Reputation: 10530
My input string can be in below forms
"cust_100dept_200_address_300";
"cust_100_dept_200_address_300";
"dept_200_address_300cust_100";
"address_300cust_100dept_200";
basically there are three attributes i.e cust,dept and address each followed by underscore and some digits. There sequence is flexible as i shown in my example where cust_100 can come in beginng or middle or last.
I want the digit(i.e after underscore) for each attribute . So my expected output(whatever order of input atrributes are) is
group1 = 100
group2 = 200
group3 = 300
I tried below
Pattern p = Pattern.compile(
"cust_(\\d+)" +
"dept_(\\d+)" + "address_(\\d+)");
Matcher m = p.matcher(input);// where input can be anything i stated in the beginning
if (m.find()) {
System.out.println("inside while");
System.out.println("group1 = " + m.group(1));
System.out.println("group2" + m.group(2));
System.out.println("group2" + m.group(3));
}
But i am not getting desired output?
Upvotes: 0
Views: 228
Reputation: 136002
I would do it differently
String g1 = s.replaceAll(".*cust_(\\d+).*", "$1");
String g2 = s.replaceAll(".*dept_(\\d+).*", "$1");
String g3 = s.replaceAll(".*address_(\\d+).*", "$1");
Upvotes: 2
Reputation: 785098
Rather than building 3 patterns and 3 matchers I believe you will be better off having just 1 generic pattern. Consider following code:
String str = "cust_100_dept_200_address_300"; // your input
Pattern p = Pattern.compile("(?i)(cust|dept|address)_(\\d+)");
Matcherm = p.matcher(str);
Map<String, String> cMap = new HashMap<String, String>();
while (m.find()) {
cMap.put(m.group(1).toLowerCase(), m.group(2));
}
System.out.printf("cMap: %s%n", cMap);
output in all the cases wil be:
cMap: {address=300, dept=200, cust=100}
Upvotes: 0
Reputation: 32797
You can do this
String customer=Pattern.compile("(?<=cust_)\\d+").matcher(input).group(0);
String department=Pattern.compile("(?<=dept_)\\d+").matcher(input).group(0);
String address=Pattern.compile("(?<=address_)\\d+").matcher(input).group(0);
Upvotes: 1
Reputation: 457
Your current regex won't correctly match the first 2 examples due to the underscores between the sections. There is also a separate issue with the second two examples where you have the sections in different order for the examples.
Your best bet would be to run the three different parts of your regex separately as three different expressions. This will allow them to extract the details regardless of the order.
The following is another alternative which will match more generally. This will allow any name/value combination. The first group will be one entire section (E.g. "cust_100") the second group would be "cust" and the third group would be "100".
((\w+)_(\d+)_?)+
Upvotes: 2
Reputation: 5919
combining strings with +
is just the same as running them together.
I would suggest doing this as 3 different regexes, one for each pattern.
Upvotes: 0

**What you are asked to do:** Copy the forum thread from "Your best bet" to "of the order.", substituting "safest option" for "best bet".

**Data shown:**
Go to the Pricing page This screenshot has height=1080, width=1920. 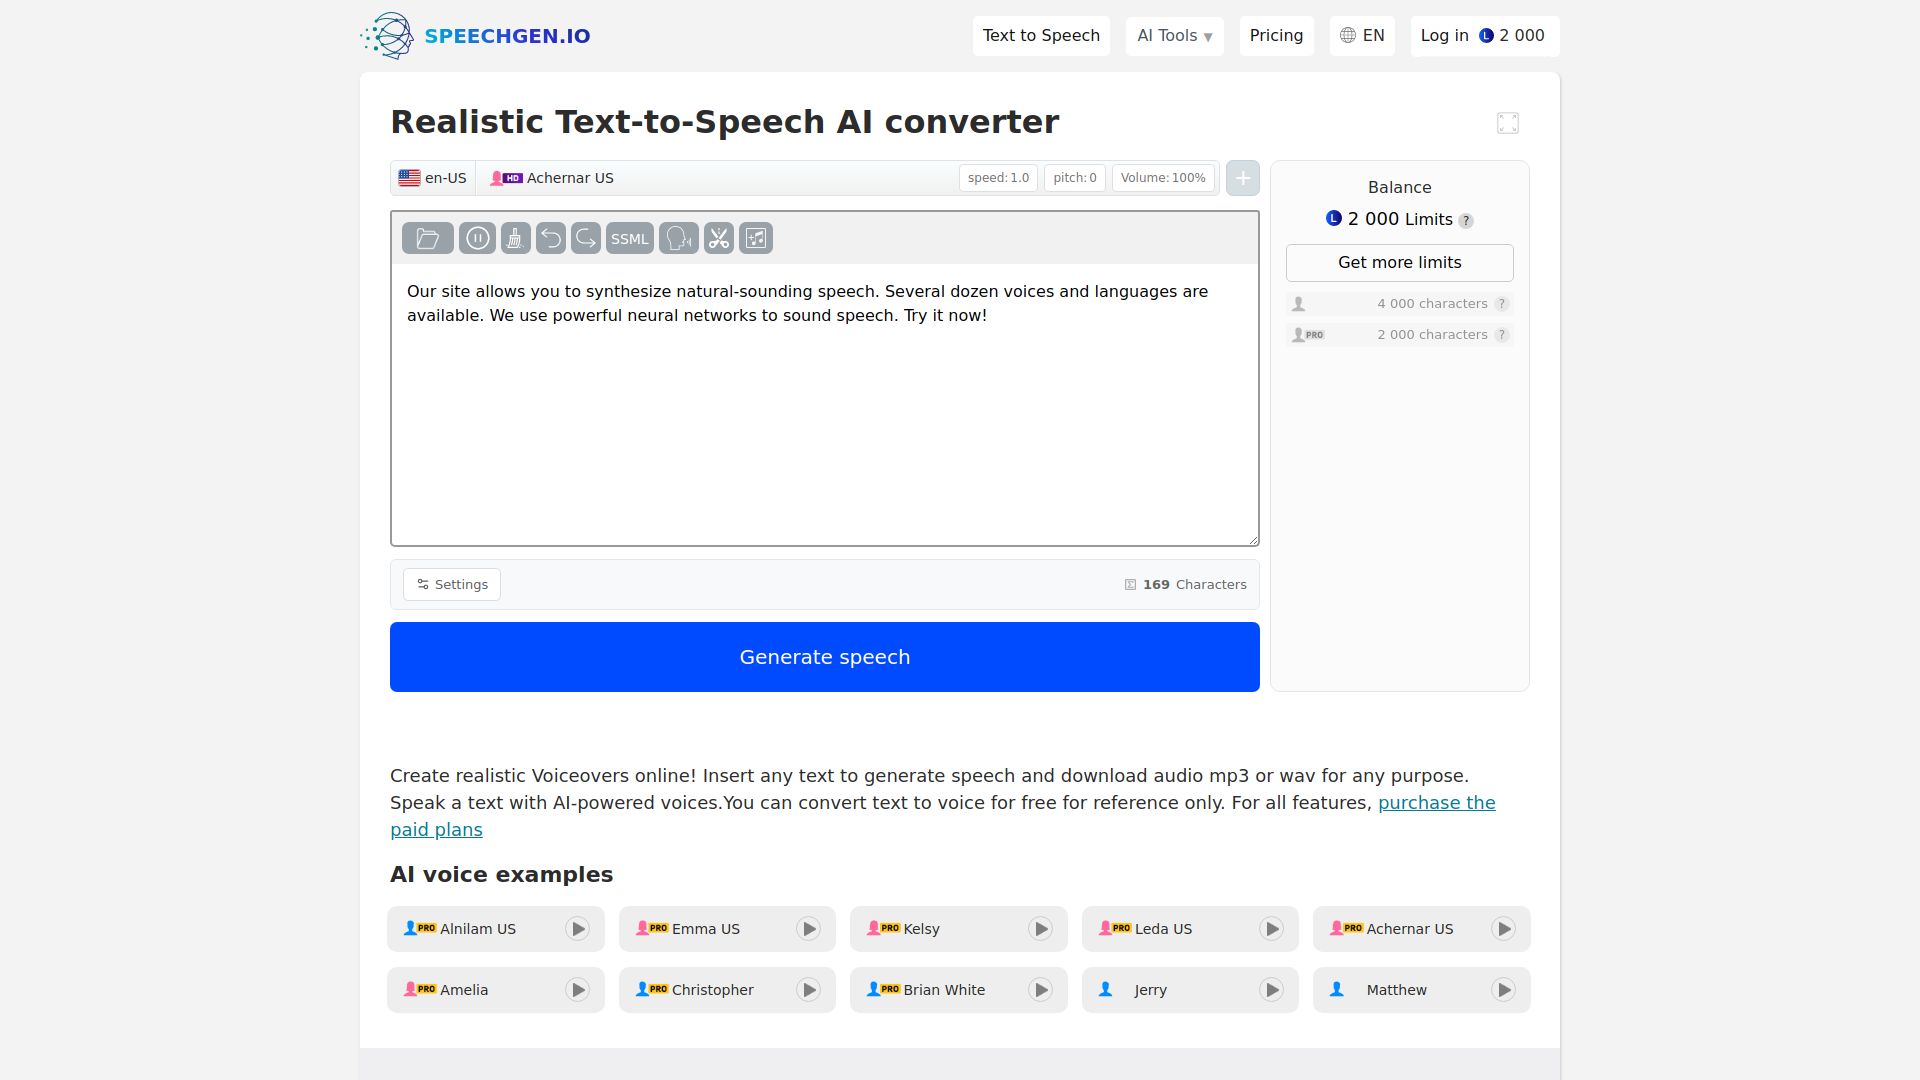coord(1276,36)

**Full solution:**
Your safest option would be to run the three different parts of your regex separately as three different expressions. This will allow them to extract the details regardless of the order.